I Quit My Job Today.

So...I submitted my resignation today. I'm officially a 'stay-at-home-wife', which is a title that I never thought I'd have. Am I excited about my decision? Yes and no. It's bittersweet - I've always worked, and we assume identities according to our work here in the U.S. But I left to be with my husband, which is more important than a job.

Would I feel this way if I hadn't been divorced earlier? Would I feel this way if I made the larger paycheck?

I don't know. Right now, I feel as if I have abandoned my feminist roots - but feminism is about making an independent choice, which is what I'm doing. That doesn't make it any easier.

This blog is about examining choices - about parenthood, careers, feminism, and marriage. About the difficult challenges facing women today, and about the difficult judgment facing every one of those choices.

Join me in the discussion.


  1. It would seem to me that the point of feminism is having the ability or freedom to make any choice you want. You have "chosen" to stay at home just as you could choose to return to work, school, etc. I think is the perfect expression of feminism. (of course, man view here)

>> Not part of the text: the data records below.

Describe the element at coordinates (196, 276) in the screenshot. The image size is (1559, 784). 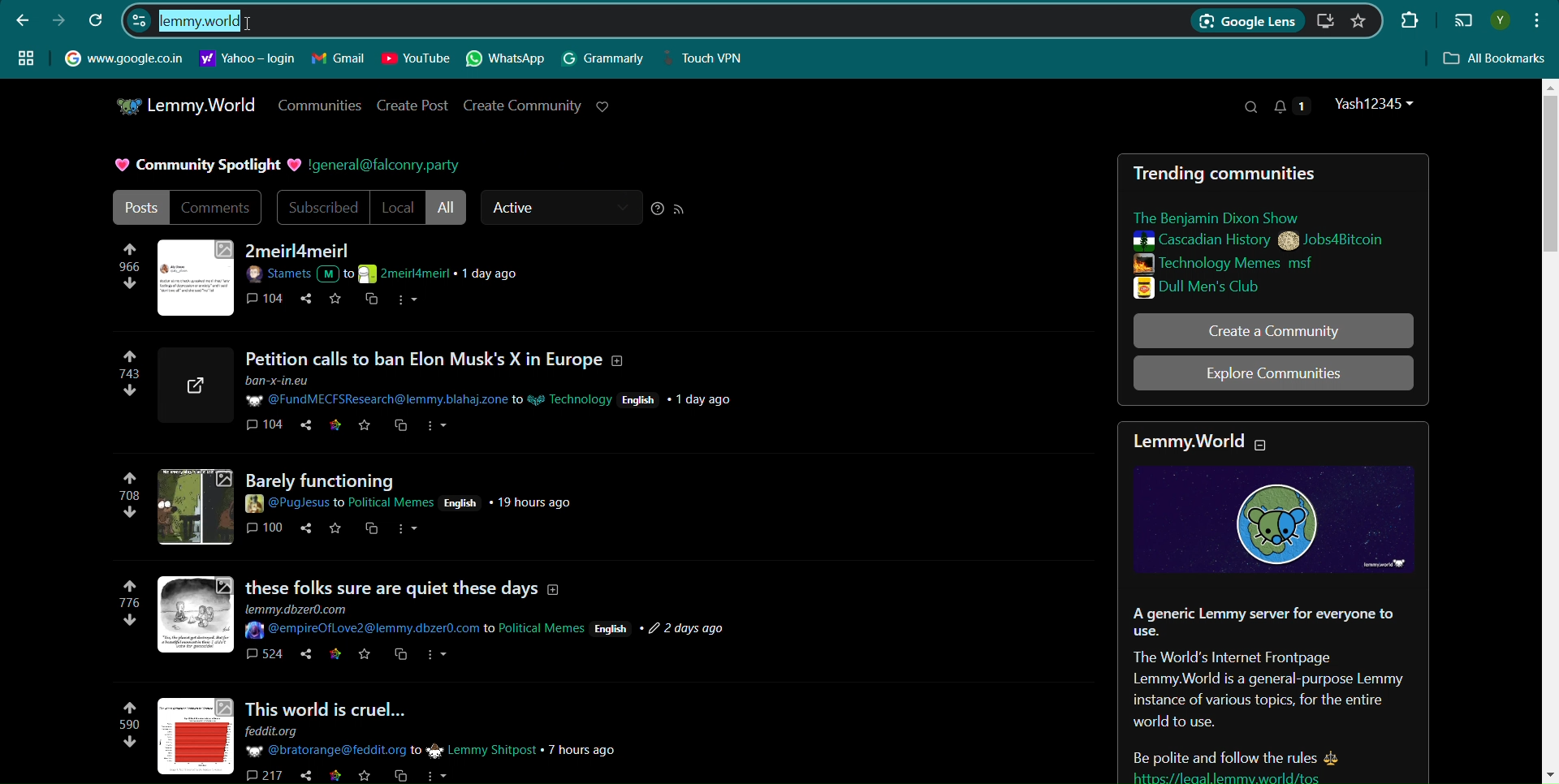
I see `Image` at that location.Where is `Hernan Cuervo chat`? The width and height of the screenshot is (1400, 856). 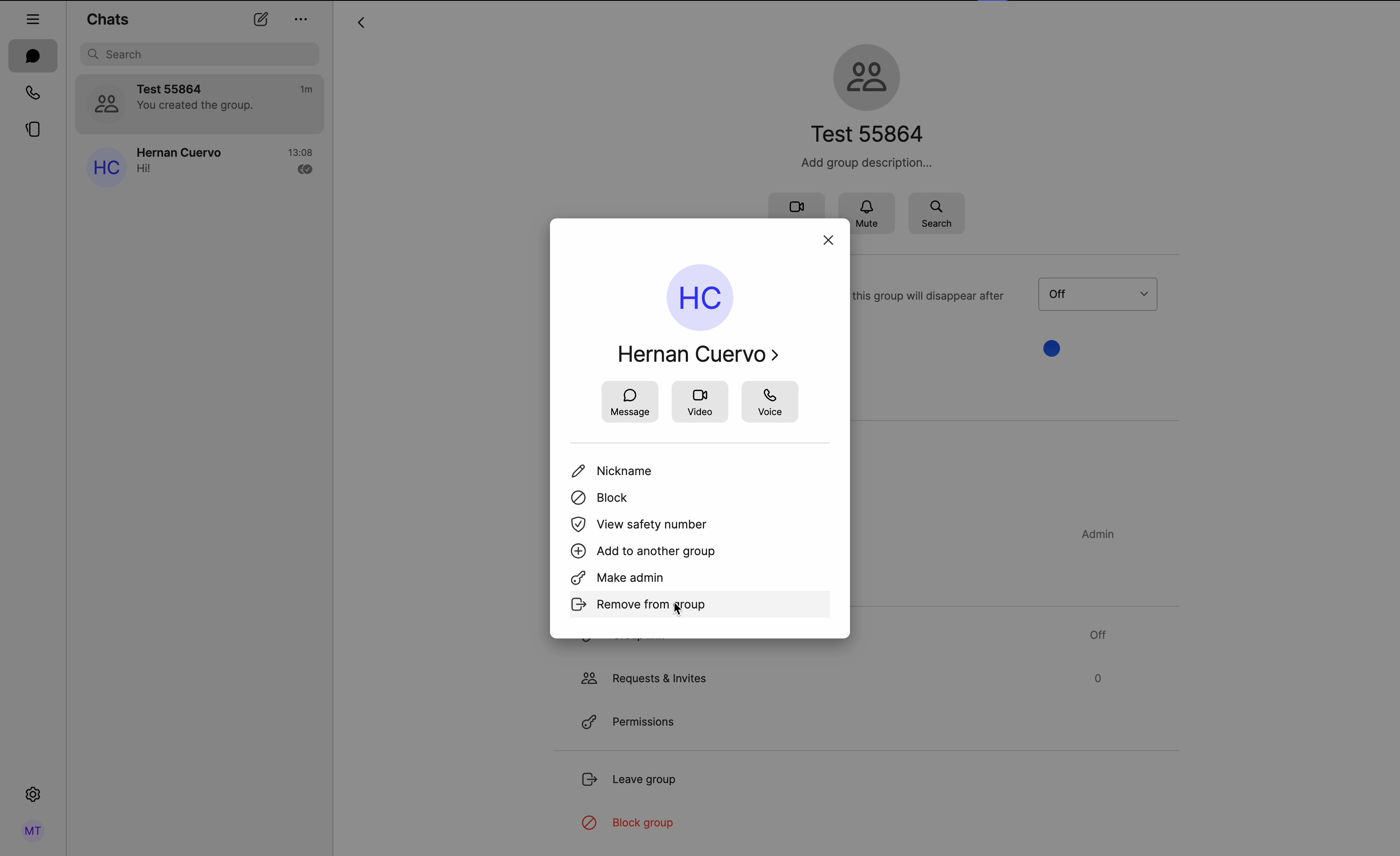
Hernan Cuervo chat is located at coordinates (198, 165).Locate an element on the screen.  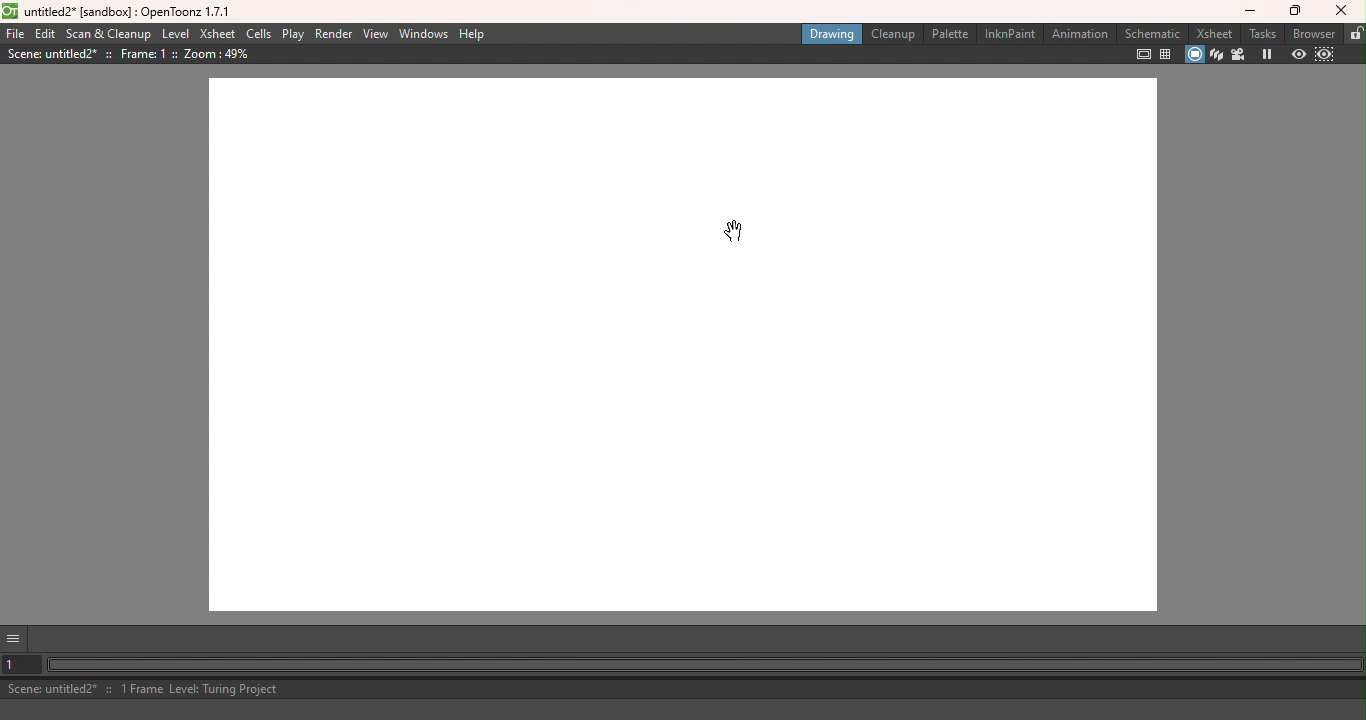
More options is located at coordinates (16, 640).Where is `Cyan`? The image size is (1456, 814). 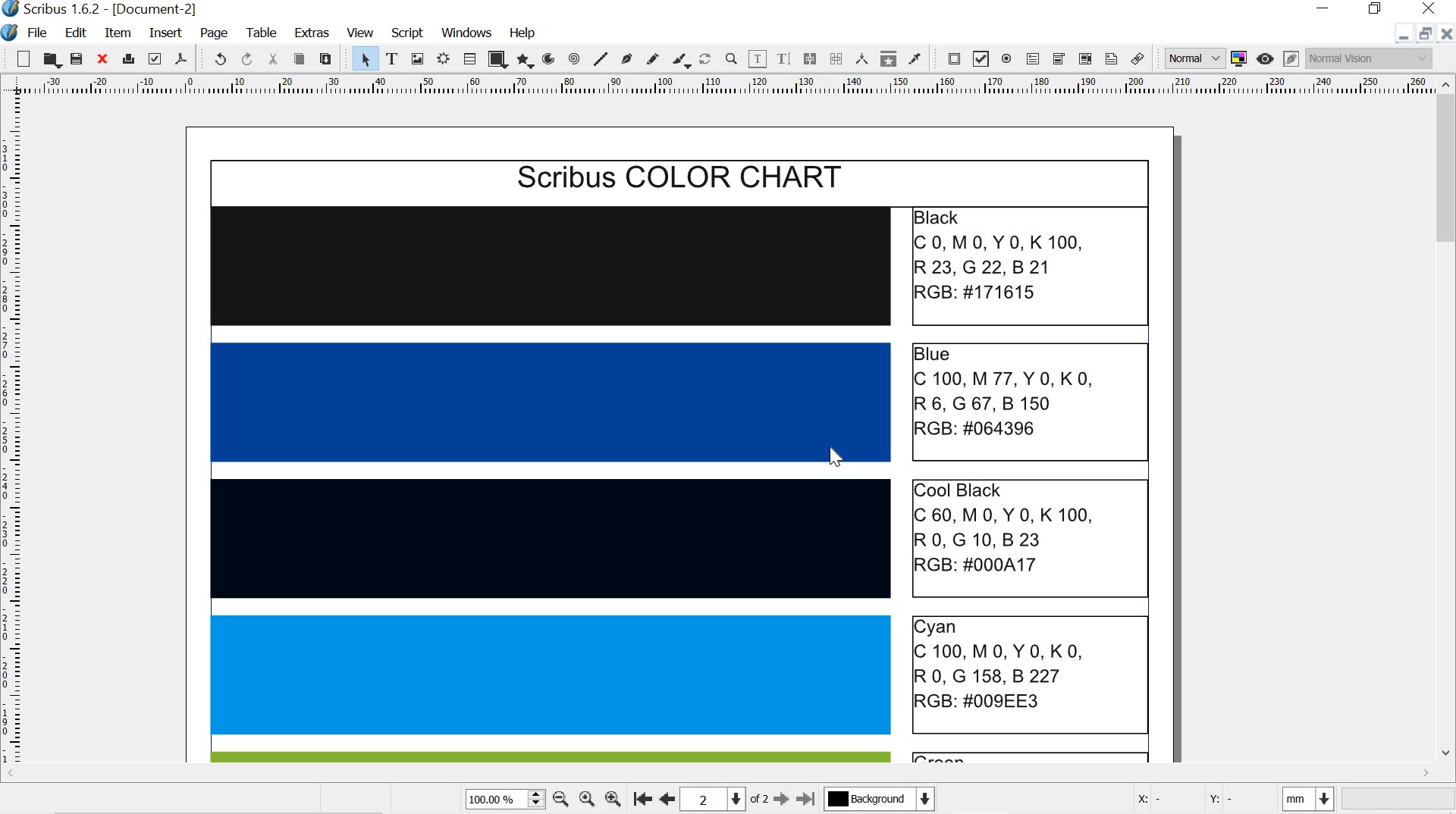 Cyan is located at coordinates (550, 674).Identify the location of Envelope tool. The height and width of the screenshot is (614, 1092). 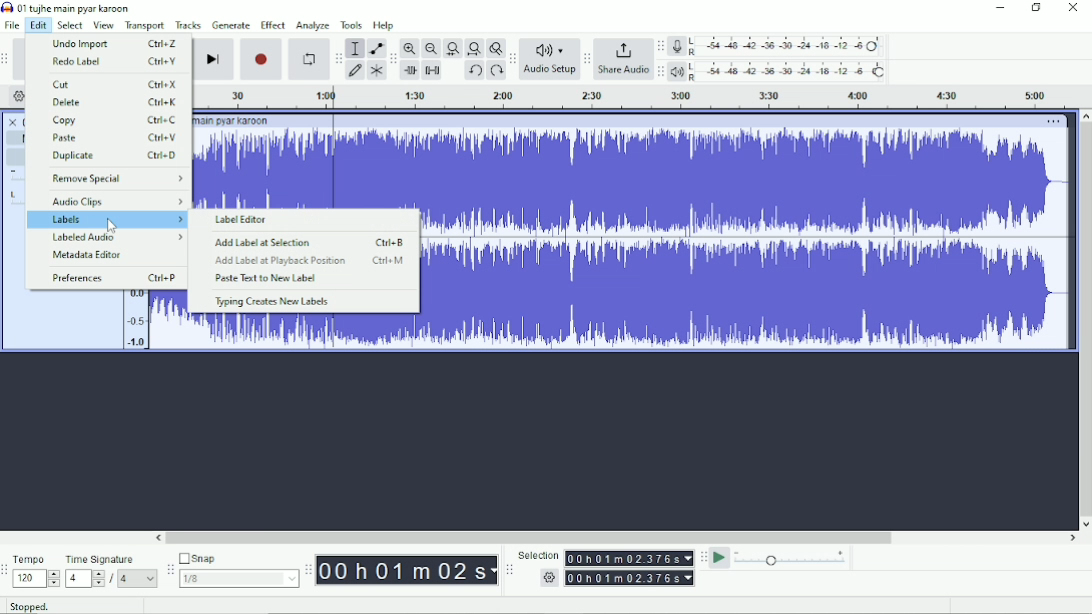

  2. If we look at it from the perspective of symbols, relationships and institutions.... I say kudos for choosing the relationship over the institution.

  3. As a female feminist, I have to say if you were unhappy with your job and staying home and taking care of family priorities makes you happy and it's what you want to do, that is a feminist choice.

  4. Kudos to you on your topic Jen. As a stay-at-home Dad, I understand how others feel that all of us have a conflict with identity simply because we have chosen family over work. It's not the opinion of others that makes our identity. We choose our identity......period. Although I am looking for work now, because I am secure in my identity, I can be selective.......only a Queens job for me.

  5. I find your strength conveyed in your words very inspiring. You're right - we are defined by our work here in the U.S., yet I find that so many people with whom I speak will say, "I am not my career." It's society that wants to stereotype us by how we make our living or pursue our livelihood, even if that isn't our own identity, and I think we are challenged to both live up to people's expectations of who they think we are or should be and who we really are and what we want to be. I think you are embarking on a very exciting journey of creating a new identity of empowerment and appreciate your voice!